As previously discussed under site preparation, weed control is usually the single most important factor in the success or failure of tree plantings. It is just as critical after planting as before and should be continued for at least one full growing season after planting and preferably for 2 years. A weed-free area of 1m diameter should be maintained around each plant for this period.
Weeds should be controlled when they are actively growing, before they set seed and before they begin to compete with your newly established plants. Different weeds will germinate at different times of the year so you will need to monitor your site regularly. Look at your site each month after planting and schedule weed control when you see actively growing weeds. It is much easier to control weeds before they get too big and before they set seed. If you have an annual program of revegetation planned, it pays to keep records of which weeds occur and when they emerge, as well as effective techniques for their control.
This website will help you to identify weeds. It contains an interactive tool which enables you to select your area and look through a list of weed species known to occur in your region, with pictures and information about them.
The Weeds CRC produced a range of weed management guidelines that you may find helpful to tackle specific problem weed species.
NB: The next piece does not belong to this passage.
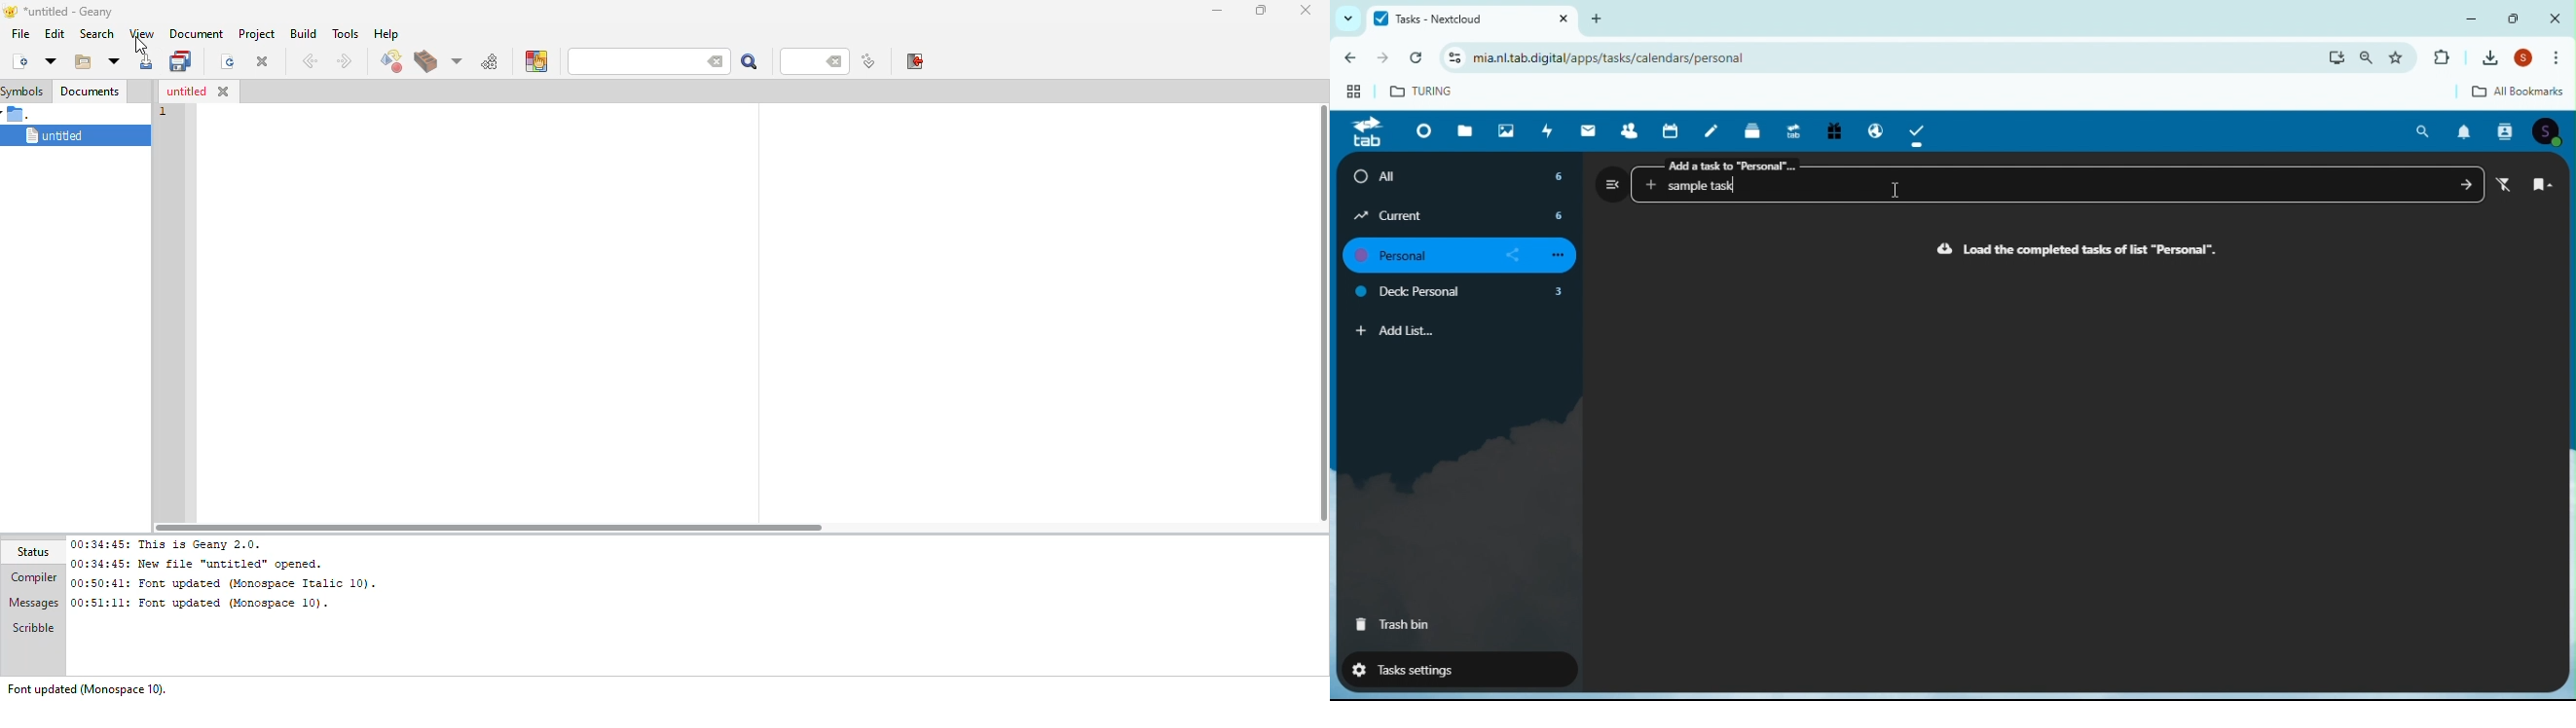  Describe the element at coordinates (141, 47) in the screenshot. I see `cursor` at that location.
Another useful publication is 'Stop Bushland Weeds' by Meg Robertson. This publication also contains a table which shows the most effective times of year to control particular weeds.
When using chemical weed control, only chemicals known to not harm your plant species should be used where the chemical is sprayed over the whole site. Otherwise the chemical can be applied in such a way as to avoid contact with your new plants. Shielded sprayers, wick-wipers or backpack sprayers can be used. Specific chemicals can be used to control weeds without affecting the newly established plants. There are several grass-specific herbicides available which will not affect shrubs and trees. Other chemicals can be used as an overspray with no or little effect on native species, however you should get specific advice from an experienced operator before doing this. You should discuss the possibilities with an agricultural chemical supplier or agronomist to find a suitable chemical and application method for your species and region. The Pest Genie website can also help you find the most appropriate herbicide for your situation.
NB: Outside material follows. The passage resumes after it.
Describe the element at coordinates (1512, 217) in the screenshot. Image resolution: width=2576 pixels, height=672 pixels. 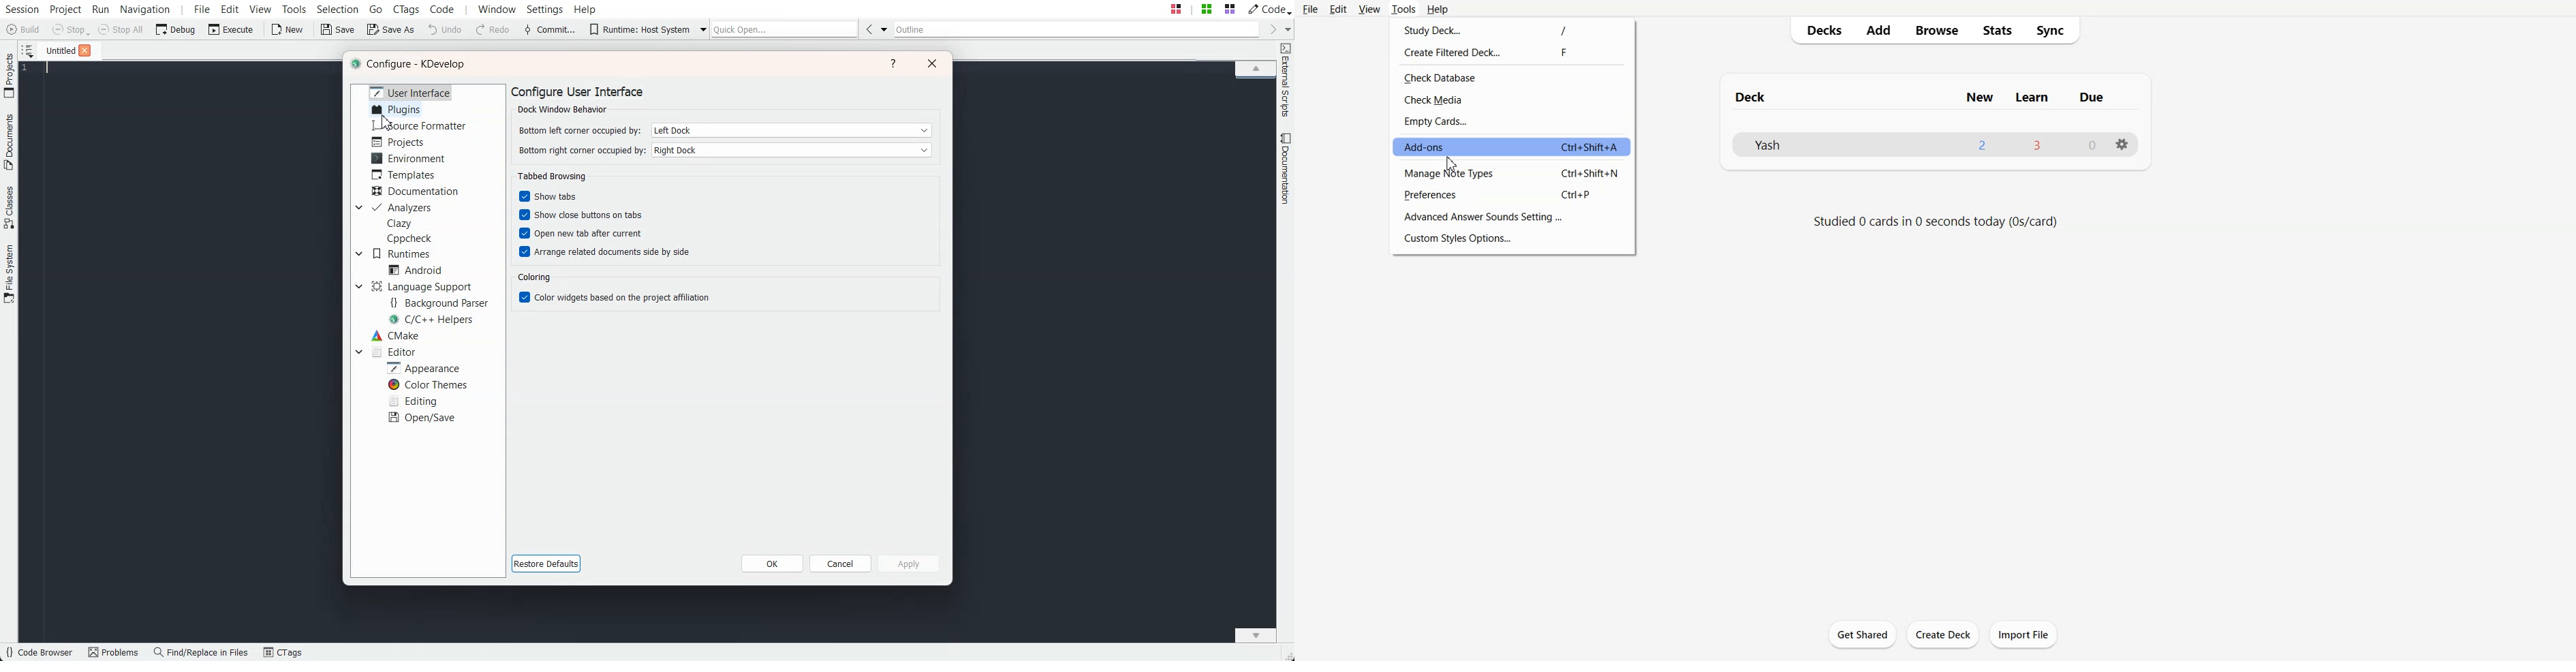
I see `Advance Answer sound Setting` at that location.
Your local NRM Regional body should also be able to help with weed control methods, timing and safety measures. Click here to find your local NRM regional body. Nationally accredited Farm Chemical User training should be undertaken if you are planning to carry out this work yourself.
Non-chemical methods such as hand weeding, mowing or mulching can also be used. For example, or weedy grass species, mowing when the exotic grasses flower, but before the native grasses do, gives the native grasses an advantage. If repeated over successive years, this method has been shown to increase the cover of native grasses and reduce the area of exotic grasses.
The WA Department of Agriculture has an excellent field note on weed control for revegetation, including post-planting weed control, with some specific herbicide recommendations.
A good site to get some information on chemicals for use in weed control is from the Adelaide and Mount Lofty Ranges NRM Board, which has produced 10 fact sheets on responsible chemical use. The Adelaide and Mount Lofty NRM Board, South Australia, also has a useful website about techniques for controlling weeds in bushland and revegetation sites.